If you’re in the “every repo is special” swamp, the quickest win is shipping the reusable CI workflow and a thin gp deploy. Do that, and a lot of dragons disappear without a reorg. And if you want a crew that’s done this in messy real-world stacks, GitPlumbers lives for this work.
Key takeaways
- Favor a paved-road platform with opinionated defaults over bespoke tools per team.
- Standardize the contracts (service descriptor, pipelines, runtime) and let the platform translate to infra.
- Ship an internal CLI with 3-5 verbs that developers actually use; everything else is an escape hatch.
- Measure impact with DORA metrics and infra costs, not vanity dashboards.

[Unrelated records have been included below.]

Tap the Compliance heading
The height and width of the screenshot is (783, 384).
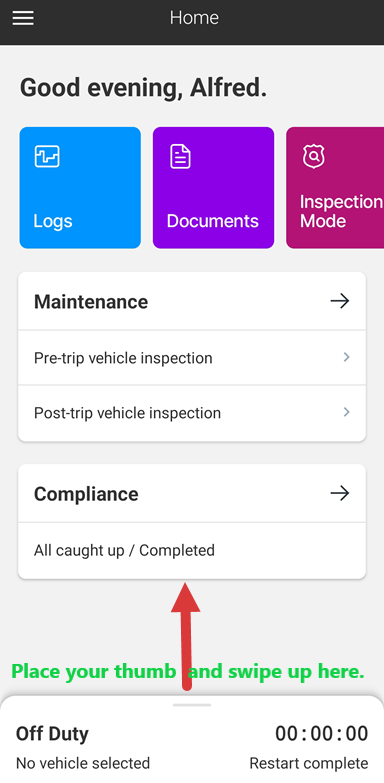(86, 494)
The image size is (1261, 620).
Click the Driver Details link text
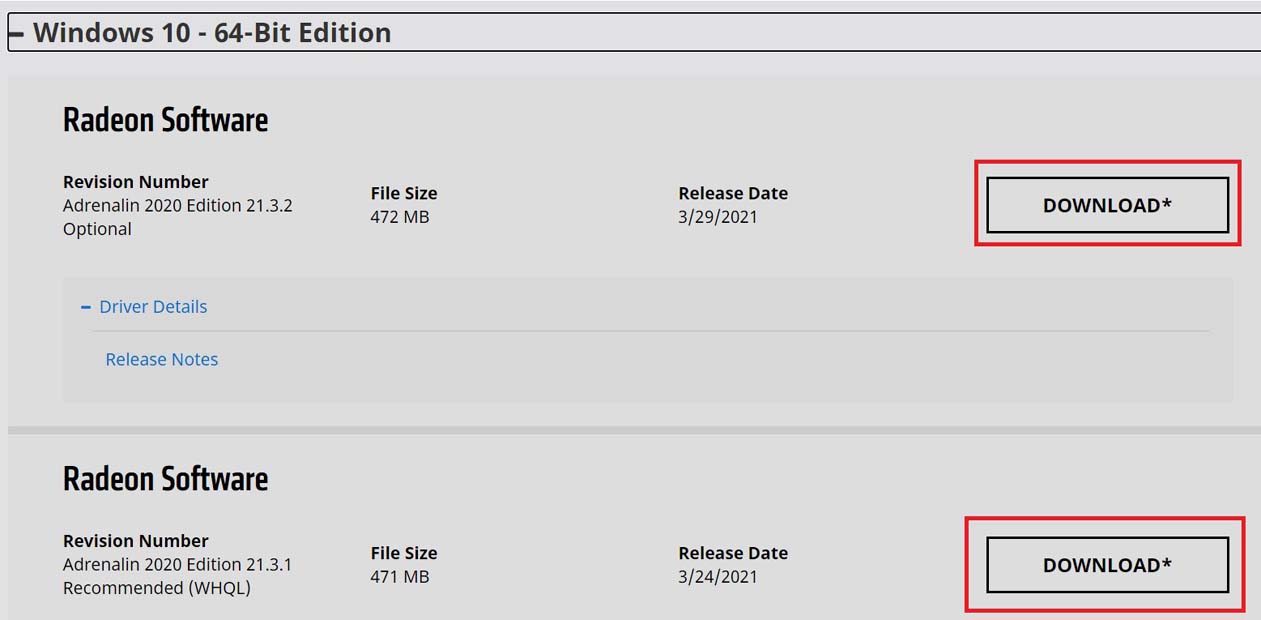153,307
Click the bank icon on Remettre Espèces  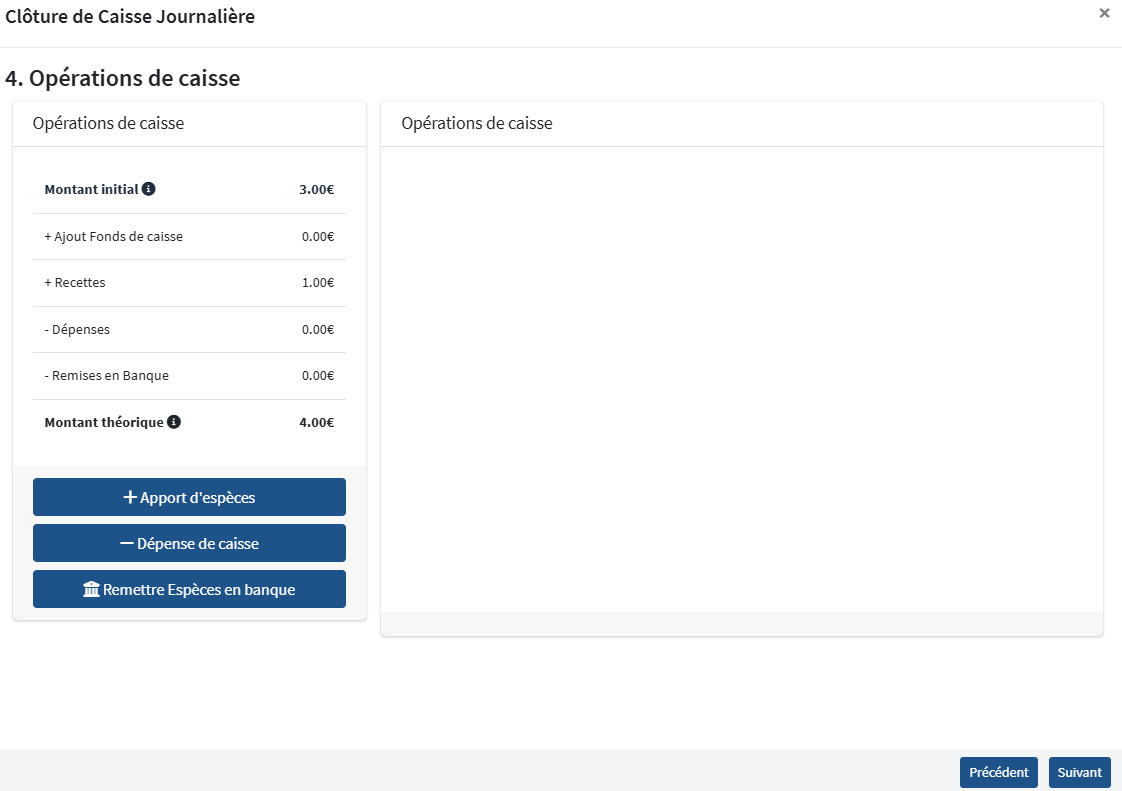[91, 589]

- Use policy-as-code to keep guardrails while allowing overrides via reviewable exceptions.
Implementation checklist
- Define a minimal service descriptor (name, owner, runtime, ports, SLO, data needs).
- Codify a single deploy workflow as a reusable CI job (GitHub Actions, GitLab CI).
- Wrap infra in versioned Terraform modules; avoid snowflake plans in each repo.
- Publish an internal CLI (Go/Cobra or TS/oclif) with create, deploy, db, logs, status.
- Adopt GitOps (Argo CD/Flux) and a single Helm chart with sane defaults.
- Enforce guardrails with OPA/Kyverno; allow documented exemptions with TTLs.
- Track DORA metrics, onboarding time, and cloud spend per service.
Questions we hear from teams
- How do we handle teams that need non-Kubernetes runtimes?
- Make the paved road one runtime first. Provide a documented escape hatch via a separate workflow (e.g., ECS) and require a short design review. If 3+ teams choose it, consider making it a first-class paved road later.
- What if our Terraform is already a mess across repos?
- Create a wrapper module that encodes sane defaults and migrate incrementally. Start by moving just one resource (e.g., databases) under the module. Version it and cut a PR template that blocks direct changes outside the module path.
- Do we need Backstage to start?
- No. Start with a CLI and a reusable CI job. Backstage helps with discoverability and templates, but it’s optional. If you add it, wire it to your service descriptor so metadata stays in one place.
- How do we avoid blocking engineers with guardrails?
- Use policy-as-code with time-bound exceptions. Make exceptions easy to request, visible in code reviews, and automatically expiring. Alert on exceptions that pass their TTL.
- How do we prove ROI to finance?
- Track DORA metrics and infra cost by service. When lead time drops and CFR improves, pair that with cost deltas from right-sized resources. We typically see 10–25% savings within a quarter without feature freezes.